- Short problem A
Output the entries unchanged, from their very first line through the line that contains "click(x=272, y=415)".

- Page excerpt
________________________
Advocate for the Petitioner   : MR D C K HAZARIKA

Advocate for the Respondent : MR G JALAN




                                   BEFORE
                      HONOURABLE MR. JUSTICE ROBIN PHUKAN

                                        JUDGMENT

Date : 27-01-2023 Heard Mr. D.C.K. Hazarika, learned Senior counsel, assisted by Ms. J. Kalita, Page No.# 2/16 learned counsel for the petitioner and also heard Mr. G. Jalan, learned counsel for the respondent.

2. In this petition under Section 482 of the Code of Criminal Procedure, the petitioner, namely, Shri Pranab Jyoti Dutta, has prayed for quashing of the complaint, dated 05.08.2020, filed by the respondent/complainant bank under Section 138 and 145(1) of the Negotiable Instrument Act (in short, 'NI Act'). It is to be noted here that upon the said complaint the learned court below has registered a case being N.I. Case No. 25/2020, and after taking cognizance upon the same issued summon to him to appear before it 05.04.2021 to stand trial.

3. The factual background leading to filing of the present petition is briefly stated as under:-

"The petitioner has applied to the respondent bank for a loan of Rs. 4,24,000/- to purchase one Marshell Ambulance (Mahindra & Mahindra) vehicle for commercial purpose. Accordingly, the loan was sanctioned by the respondent bank and the petitioner has accepted the terms and conditions of the said loan, and executed an agreement thereby agreeing with all the terms and condition of the said loan. Thereafter, the petitioner has failed to make repayment of the loan amount despite request being made by the respondent bank and he accepted the liabilities by signing letters on 22.12.2009, and 27.01.2011, and 11.12.2012. As the petitioner has failed to make payment of the amount, the defendant bank has instituted a Money Suit, being Money Suit No. 05/2016, for recovery of the outstanding dues, before the court of learned Civil Judge, Sivasagar, and after hearing the parties, the learned Court below has decreed the suit in favour of the respondent. The petitioner then preferred a Regular First Appeal before this Court, being RFA No. 65/2019, on various grounds, and the same is Page No.# 3/16 pending before this Court for final adjudication.
At the time of sanctioning of the loan, the respondent bank has taken some security cheques from the petitioner. Then the respondent bank has presented one of the Cheque, bearing No. 418162, dated 20.05.2020, for a sum of Rs. 5,40,000/ for encashment. The said cheque returned dishonoured. Then the respondent bank has issued legal notice to the petitioner demanding the cheque amount. But, the petitioner has failed to make payment of the cheque amount within the stipulated period. Then the respondent bank has filed a case under section 138 N.I. Act, on 05.08.2020, before the learned Chief Judicial Magistrate, (CJM) Sivasagar, Assam. Upon the said case the learned CJM, Sivasagar has taken cognizance and issued summon to the petitioner to stand trial in the court."
________________________
- Short problem B
Return the stretch of the judgment excerpt from "Advocate for the Respondent" through "for the respondent.", copied word for word.
________________________
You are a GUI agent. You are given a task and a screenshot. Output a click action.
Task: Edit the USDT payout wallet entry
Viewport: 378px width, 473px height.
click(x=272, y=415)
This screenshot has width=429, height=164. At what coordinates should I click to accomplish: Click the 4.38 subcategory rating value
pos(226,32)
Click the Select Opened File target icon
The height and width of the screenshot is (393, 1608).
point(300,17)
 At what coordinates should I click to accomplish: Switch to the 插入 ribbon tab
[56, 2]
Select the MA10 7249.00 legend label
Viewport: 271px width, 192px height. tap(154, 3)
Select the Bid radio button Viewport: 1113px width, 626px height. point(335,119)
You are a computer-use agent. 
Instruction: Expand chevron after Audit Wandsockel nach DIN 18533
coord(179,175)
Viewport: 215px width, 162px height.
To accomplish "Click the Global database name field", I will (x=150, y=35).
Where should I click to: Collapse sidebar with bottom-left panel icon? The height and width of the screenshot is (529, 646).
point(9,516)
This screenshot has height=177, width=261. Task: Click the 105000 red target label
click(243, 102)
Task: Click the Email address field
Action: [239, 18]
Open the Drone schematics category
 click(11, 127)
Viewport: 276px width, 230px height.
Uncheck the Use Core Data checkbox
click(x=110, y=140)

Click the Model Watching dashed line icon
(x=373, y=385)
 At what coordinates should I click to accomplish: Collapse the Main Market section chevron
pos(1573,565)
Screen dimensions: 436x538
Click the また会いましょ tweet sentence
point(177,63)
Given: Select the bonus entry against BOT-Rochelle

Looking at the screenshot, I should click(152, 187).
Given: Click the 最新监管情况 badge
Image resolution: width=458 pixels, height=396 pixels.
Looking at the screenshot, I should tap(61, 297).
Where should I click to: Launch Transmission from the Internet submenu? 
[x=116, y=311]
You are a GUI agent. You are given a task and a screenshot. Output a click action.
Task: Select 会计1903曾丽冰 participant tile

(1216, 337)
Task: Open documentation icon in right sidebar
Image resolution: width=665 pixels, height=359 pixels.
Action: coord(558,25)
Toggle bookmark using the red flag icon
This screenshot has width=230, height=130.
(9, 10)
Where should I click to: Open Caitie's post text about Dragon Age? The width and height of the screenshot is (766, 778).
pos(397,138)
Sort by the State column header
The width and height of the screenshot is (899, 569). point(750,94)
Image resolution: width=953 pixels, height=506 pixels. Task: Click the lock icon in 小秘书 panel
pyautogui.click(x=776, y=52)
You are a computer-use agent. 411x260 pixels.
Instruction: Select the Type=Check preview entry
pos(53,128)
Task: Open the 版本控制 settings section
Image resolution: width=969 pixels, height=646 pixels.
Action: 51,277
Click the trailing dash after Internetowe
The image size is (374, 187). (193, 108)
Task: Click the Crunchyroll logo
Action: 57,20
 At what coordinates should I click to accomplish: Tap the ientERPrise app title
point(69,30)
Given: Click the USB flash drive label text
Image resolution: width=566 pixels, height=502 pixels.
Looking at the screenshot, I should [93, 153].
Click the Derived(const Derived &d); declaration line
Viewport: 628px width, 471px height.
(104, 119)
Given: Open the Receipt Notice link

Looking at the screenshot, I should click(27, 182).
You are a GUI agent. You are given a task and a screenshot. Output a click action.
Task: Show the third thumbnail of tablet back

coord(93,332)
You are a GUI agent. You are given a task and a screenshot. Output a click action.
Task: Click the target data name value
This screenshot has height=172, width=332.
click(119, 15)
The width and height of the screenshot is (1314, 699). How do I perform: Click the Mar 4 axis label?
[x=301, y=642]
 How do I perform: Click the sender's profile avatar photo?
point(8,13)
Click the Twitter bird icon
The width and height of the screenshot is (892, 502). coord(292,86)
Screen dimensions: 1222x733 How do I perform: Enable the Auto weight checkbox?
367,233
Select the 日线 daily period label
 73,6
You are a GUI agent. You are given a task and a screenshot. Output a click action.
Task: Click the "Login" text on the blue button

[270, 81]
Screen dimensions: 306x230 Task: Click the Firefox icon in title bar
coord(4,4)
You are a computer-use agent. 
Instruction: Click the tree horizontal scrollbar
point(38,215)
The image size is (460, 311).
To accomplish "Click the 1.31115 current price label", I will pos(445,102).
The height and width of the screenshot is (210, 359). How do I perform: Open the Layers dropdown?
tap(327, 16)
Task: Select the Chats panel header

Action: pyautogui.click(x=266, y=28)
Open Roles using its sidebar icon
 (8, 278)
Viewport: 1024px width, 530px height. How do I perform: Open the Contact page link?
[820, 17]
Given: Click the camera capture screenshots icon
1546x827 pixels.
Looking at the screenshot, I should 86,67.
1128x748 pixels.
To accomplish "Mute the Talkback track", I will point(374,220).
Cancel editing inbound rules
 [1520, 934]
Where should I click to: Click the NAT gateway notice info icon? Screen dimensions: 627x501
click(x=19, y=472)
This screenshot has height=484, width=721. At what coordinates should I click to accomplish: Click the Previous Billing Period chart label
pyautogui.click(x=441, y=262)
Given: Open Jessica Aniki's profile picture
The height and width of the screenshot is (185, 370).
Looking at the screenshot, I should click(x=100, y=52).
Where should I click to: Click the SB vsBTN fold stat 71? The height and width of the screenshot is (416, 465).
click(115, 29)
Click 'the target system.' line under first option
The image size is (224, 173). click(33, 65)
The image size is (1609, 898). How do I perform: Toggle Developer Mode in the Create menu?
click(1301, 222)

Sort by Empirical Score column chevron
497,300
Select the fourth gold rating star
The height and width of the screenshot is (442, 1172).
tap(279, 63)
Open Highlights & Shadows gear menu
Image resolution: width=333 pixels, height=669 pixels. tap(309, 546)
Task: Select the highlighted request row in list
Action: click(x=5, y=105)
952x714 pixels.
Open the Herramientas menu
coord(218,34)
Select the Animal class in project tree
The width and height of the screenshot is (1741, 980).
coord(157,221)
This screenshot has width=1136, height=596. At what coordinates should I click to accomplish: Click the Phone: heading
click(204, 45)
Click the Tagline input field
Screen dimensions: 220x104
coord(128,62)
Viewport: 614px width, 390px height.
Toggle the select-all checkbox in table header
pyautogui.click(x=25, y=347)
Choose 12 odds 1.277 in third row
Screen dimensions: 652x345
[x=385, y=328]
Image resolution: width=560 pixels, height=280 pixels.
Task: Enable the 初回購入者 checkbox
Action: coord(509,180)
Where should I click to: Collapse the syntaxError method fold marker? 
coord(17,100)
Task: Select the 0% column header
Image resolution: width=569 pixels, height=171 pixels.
________________________
- Problem solution A
You are a GUI agent. You are given a task and a screenshot. Output a click action.
Task: Edit the USDT payout wallet entry
Viewport: 378px width, 473px height.
click(x=272, y=415)

- Problem solution B
Advocate for the Respondent : MR G JALAN




                                   BEFORE
                      HONOURABLE MR. JUSTICE ROBIN PHUKAN

                                        JUDGMENT

Date : 27-01-2023 Heard Mr. D.C.K. Hazarika, learned Senior counsel, assisted by Ms. J. Kalita, Page No.# 2/16 learned counsel for the petitioner and also heard Mr. G. Jalan, learned counsel for the respondent.